### RECORDED DATA
┌──

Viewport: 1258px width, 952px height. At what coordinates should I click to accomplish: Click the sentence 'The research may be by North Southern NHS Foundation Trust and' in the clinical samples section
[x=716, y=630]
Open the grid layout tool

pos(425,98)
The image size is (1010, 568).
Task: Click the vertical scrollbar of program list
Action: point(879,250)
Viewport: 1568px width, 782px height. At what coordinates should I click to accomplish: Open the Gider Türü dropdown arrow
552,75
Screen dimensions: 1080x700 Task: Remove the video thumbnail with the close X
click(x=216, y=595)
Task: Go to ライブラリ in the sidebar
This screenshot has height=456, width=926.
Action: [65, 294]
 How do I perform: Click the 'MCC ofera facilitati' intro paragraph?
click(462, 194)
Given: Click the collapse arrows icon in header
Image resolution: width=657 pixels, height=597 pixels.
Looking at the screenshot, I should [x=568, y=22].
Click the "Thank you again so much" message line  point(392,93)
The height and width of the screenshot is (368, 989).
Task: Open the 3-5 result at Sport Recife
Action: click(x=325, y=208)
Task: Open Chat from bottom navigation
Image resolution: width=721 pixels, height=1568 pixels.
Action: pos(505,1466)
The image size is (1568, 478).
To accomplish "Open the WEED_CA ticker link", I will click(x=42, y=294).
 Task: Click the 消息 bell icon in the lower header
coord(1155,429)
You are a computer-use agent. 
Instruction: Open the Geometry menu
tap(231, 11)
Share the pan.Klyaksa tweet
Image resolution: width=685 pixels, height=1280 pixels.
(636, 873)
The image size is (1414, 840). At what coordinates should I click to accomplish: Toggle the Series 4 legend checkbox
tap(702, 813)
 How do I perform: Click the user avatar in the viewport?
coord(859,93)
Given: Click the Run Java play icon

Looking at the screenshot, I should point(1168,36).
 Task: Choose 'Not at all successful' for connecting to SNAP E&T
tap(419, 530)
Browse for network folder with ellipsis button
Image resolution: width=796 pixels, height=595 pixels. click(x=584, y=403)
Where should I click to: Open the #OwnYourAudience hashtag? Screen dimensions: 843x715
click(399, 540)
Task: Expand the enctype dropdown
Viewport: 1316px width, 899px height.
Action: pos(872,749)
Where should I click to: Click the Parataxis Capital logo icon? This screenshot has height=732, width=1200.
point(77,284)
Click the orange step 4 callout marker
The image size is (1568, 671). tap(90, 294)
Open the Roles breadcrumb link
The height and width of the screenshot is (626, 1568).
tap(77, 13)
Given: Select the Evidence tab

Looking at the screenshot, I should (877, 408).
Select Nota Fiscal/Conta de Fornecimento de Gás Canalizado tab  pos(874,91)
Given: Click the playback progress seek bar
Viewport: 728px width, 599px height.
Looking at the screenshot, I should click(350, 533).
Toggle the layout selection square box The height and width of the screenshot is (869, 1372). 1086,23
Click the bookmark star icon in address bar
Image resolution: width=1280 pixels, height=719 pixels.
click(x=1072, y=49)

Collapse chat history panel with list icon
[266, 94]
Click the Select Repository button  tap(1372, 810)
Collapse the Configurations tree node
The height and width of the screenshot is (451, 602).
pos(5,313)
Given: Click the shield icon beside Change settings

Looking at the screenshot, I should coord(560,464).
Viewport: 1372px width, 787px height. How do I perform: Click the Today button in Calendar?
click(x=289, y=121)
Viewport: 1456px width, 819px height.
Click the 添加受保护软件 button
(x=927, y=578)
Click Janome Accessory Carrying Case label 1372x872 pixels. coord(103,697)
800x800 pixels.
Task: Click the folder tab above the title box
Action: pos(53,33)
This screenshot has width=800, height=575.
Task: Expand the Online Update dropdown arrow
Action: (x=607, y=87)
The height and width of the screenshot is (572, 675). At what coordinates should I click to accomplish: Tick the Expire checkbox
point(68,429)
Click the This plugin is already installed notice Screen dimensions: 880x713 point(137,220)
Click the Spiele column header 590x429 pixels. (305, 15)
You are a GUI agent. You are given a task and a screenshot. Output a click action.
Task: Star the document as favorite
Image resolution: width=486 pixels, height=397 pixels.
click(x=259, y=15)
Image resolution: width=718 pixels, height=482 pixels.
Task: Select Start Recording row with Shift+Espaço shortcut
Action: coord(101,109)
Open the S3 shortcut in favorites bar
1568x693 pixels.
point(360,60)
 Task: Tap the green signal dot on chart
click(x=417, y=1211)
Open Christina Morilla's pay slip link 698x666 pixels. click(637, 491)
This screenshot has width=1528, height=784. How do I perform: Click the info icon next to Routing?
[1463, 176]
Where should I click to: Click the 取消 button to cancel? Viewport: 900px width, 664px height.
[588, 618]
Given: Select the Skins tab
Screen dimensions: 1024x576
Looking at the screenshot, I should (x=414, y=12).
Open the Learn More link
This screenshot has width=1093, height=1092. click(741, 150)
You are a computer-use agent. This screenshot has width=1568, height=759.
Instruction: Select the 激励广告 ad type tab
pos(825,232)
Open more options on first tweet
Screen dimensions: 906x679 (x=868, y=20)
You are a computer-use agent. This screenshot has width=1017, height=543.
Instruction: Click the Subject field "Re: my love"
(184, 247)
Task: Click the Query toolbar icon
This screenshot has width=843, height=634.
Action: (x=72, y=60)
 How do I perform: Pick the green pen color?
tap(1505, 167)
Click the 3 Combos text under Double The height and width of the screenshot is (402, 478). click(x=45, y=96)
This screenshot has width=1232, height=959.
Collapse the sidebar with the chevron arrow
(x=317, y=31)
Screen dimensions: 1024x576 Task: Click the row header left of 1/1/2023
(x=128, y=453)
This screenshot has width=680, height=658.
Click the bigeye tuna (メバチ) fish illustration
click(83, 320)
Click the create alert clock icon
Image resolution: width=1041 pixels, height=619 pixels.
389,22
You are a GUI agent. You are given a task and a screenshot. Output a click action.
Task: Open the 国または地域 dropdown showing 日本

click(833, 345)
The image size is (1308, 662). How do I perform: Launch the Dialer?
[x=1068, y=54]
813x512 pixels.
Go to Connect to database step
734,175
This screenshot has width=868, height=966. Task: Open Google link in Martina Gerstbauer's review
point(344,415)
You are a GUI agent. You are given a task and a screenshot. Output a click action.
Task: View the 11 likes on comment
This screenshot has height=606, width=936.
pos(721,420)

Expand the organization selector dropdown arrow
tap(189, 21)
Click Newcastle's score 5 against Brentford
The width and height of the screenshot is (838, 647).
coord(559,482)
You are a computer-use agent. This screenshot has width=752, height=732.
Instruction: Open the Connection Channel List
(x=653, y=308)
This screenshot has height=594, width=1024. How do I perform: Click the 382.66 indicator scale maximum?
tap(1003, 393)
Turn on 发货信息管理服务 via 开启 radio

└──

### DIRECTION
Reproduce every one of the entries above verbatim, keeping each line as it appears.

### SOLVED PROBLEM
Viewport: 1258px width, 952px height. At what coordinates should I click to accomplish: Click the sentence 'The research may be by North Southern NHS Foundation Trust and' in the clinical samples section
[x=716, y=630]
Open the grid layout tool

pos(425,98)
The image size is (1010, 568).
Task: Click the vertical scrollbar of program list
Action: point(879,250)
Viewport: 1568px width, 782px height. At what coordinates should I click to accomplish: Open the Gider Türü dropdown arrow
552,75
Screen dimensions: 1080x700 Task: Remove the video thumbnail with the close X
click(x=216, y=595)
Task: Go to ライブラリ in the sidebar
This screenshot has height=456, width=926.
Action: [65, 294]
 How do I perform: Click the 'MCC ofera facilitati' intro paragraph?
click(462, 194)
Given: Click the collapse arrows icon in header
Image resolution: width=657 pixels, height=597 pixels.
Looking at the screenshot, I should [x=568, y=22].
Click the "Thank you again so much" message line  point(392,93)
The height and width of the screenshot is (368, 989).
Task: Open the 3-5 result at Sport Recife
Action: click(x=325, y=208)
Task: Open Chat from bottom navigation
Image resolution: width=721 pixels, height=1568 pixels.
Action: pos(505,1466)
The image size is (1568, 478).
To accomplish "Open the WEED_CA ticker link", I will click(x=42, y=294).
 Task: Click the 消息 bell icon in the lower header
coord(1155,429)
You are a computer-use agent. 
Instruction: Open the Geometry menu
tap(231, 11)
Share the pan.Klyaksa tweet
Image resolution: width=685 pixels, height=1280 pixels.
(636, 873)
The image size is (1414, 840). At what coordinates should I click to accomplish: Toggle the Series 4 legend checkbox
tap(702, 813)
 How do I perform: Click the user avatar in the viewport?
coord(859,93)
Given: Click the Run Java play icon

Looking at the screenshot, I should point(1168,36).
 Task: Choose 'Not at all successful' for connecting to SNAP E&T
tap(419, 530)
Browse for network folder with ellipsis button
Image resolution: width=796 pixels, height=595 pixels. click(x=584, y=403)
Where should I click to: Open the #OwnYourAudience hashtag? Screen dimensions: 843x715
click(399, 540)
Task: Expand the enctype dropdown
Viewport: 1316px width, 899px height.
Action: pos(872,749)
Where should I click to: Click the Parataxis Capital logo icon? This screenshot has height=732, width=1200.
point(77,284)
Click the orange step 4 callout marker
The image size is (1568, 671). tap(90, 294)
Open the Roles breadcrumb link
The height and width of the screenshot is (626, 1568).
tap(77, 13)
Given: Select the Evidence tab

Looking at the screenshot, I should (877, 408).
Select Nota Fiscal/Conta de Fornecimento de Gás Canalizado tab  pos(874,91)
Given: Click the playback progress seek bar
Viewport: 728px width, 599px height.
Looking at the screenshot, I should click(350, 533).
Toggle the layout selection square box The height and width of the screenshot is (869, 1372). 1086,23
Click the bookmark star icon in address bar
Image resolution: width=1280 pixels, height=719 pixels.
click(x=1072, y=49)

Collapse chat history panel with list icon
[266, 94]
Click the Select Repository button  tap(1372, 810)
Collapse the Configurations tree node
The height and width of the screenshot is (451, 602).
pos(5,313)
Given: Click the shield icon beside Change settings

Looking at the screenshot, I should coord(560,464).
Viewport: 1372px width, 787px height. How do I perform: Click the Today button in Calendar?
click(x=289, y=121)
Viewport: 1456px width, 819px height.
Click the 添加受保护软件 button
(x=927, y=578)
Click Janome Accessory Carrying Case label 1372x872 pixels. coord(103,697)
800x800 pixels.
Task: Click the folder tab above the title box
Action: pos(53,33)
This screenshot has width=800, height=575.
Task: Expand the Online Update dropdown arrow
Action: (x=607, y=87)
The height and width of the screenshot is (572, 675). At what coordinates should I click to accomplish: Tick the Expire checkbox
point(68,429)
Click the This plugin is already installed notice Screen dimensions: 880x713 point(137,220)
Click the Spiele column header 590x429 pixels. (305, 15)
You are a GUI agent. You are given a task and a screenshot. Output a click action.
Task: Star the document as favorite
Image resolution: width=486 pixels, height=397 pixels.
click(x=259, y=15)
Image resolution: width=718 pixels, height=482 pixels.
Task: Select Start Recording row with Shift+Espaço shortcut
Action: coord(101,109)
Open the S3 shortcut in favorites bar
1568x693 pixels.
point(360,60)
 Task: Tap the green signal dot on chart
click(x=417, y=1211)
Open Christina Morilla's pay slip link 698x666 pixels. click(637, 491)
This screenshot has width=1528, height=784. How do I perform: Click the info icon next to Routing?
[1463, 176]
Where should I click to: Click the 取消 button to cancel? Viewport: 900px width, 664px height.
[588, 618]
Given: Select the Skins tab
Screen dimensions: 1024x576
Looking at the screenshot, I should (x=414, y=12).
Open the Learn More link
This screenshot has width=1093, height=1092. click(741, 150)
You are a computer-use agent. This screenshot has width=1568, height=759.
Instruction: Select the 激励广告 ad type tab
pos(825,232)
Open more options on first tweet
Screen dimensions: 906x679 (x=868, y=20)
You are a computer-use agent. This screenshot has width=1017, height=543.
Instruction: Click the Subject field "Re: my love"
(184, 247)
Task: Click the Query toolbar icon
This screenshot has width=843, height=634.
Action: (x=72, y=60)
 How do I perform: Pick the green pen color?
tap(1505, 167)
Click the 3 Combos text under Double The height and width of the screenshot is (402, 478). click(x=45, y=96)
This screenshot has width=1232, height=959.
Collapse the sidebar with the chevron arrow
(x=317, y=31)
Screen dimensions: 1024x576 Task: Click the row header left of 1/1/2023
(x=128, y=453)
This screenshot has width=680, height=658.
Click the bigeye tuna (メバチ) fish illustration
click(83, 320)
Click the create alert clock icon
Image resolution: width=1041 pixels, height=619 pixels.
389,22
You are a GUI agent. You are given a task and a screenshot. Output a click action.
Task: Open the 国または地域 dropdown showing 日本

click(833, 345)
The image size is (1308, 662). How do I perform: Launch the Dialer?
[x=1068, y=54]
813x512 pixels.
Go to Connect to database step
734,175
This screenshot has width=868, height=966. Task: Open Google link in Martina Gerstbauer's review
point(344,415)
You are a GUI agent. You are given a task and a screenshot. Output a click action.
Task: View the 11 likes on comment
This screenshot has height=606, width=936.
pos(721,420)

Expand the organization selector dropdown arrow
tap(189, 21)
Click Newcastle's score 5 against Brentford
The width and height of the screenshot is (838, 647).
coord(559,482)
You are a computer-use agent. This screenshot has width=752, height=732.
Instruction: Open the Connection Channel List
(x=653, y=308)
This screenshot has height=594, width=1024. How do I perform: Click the 382.66 indicator scale maximum?
tap(1003, 393)
Turn on 发货信息管理服务 via 开启 radio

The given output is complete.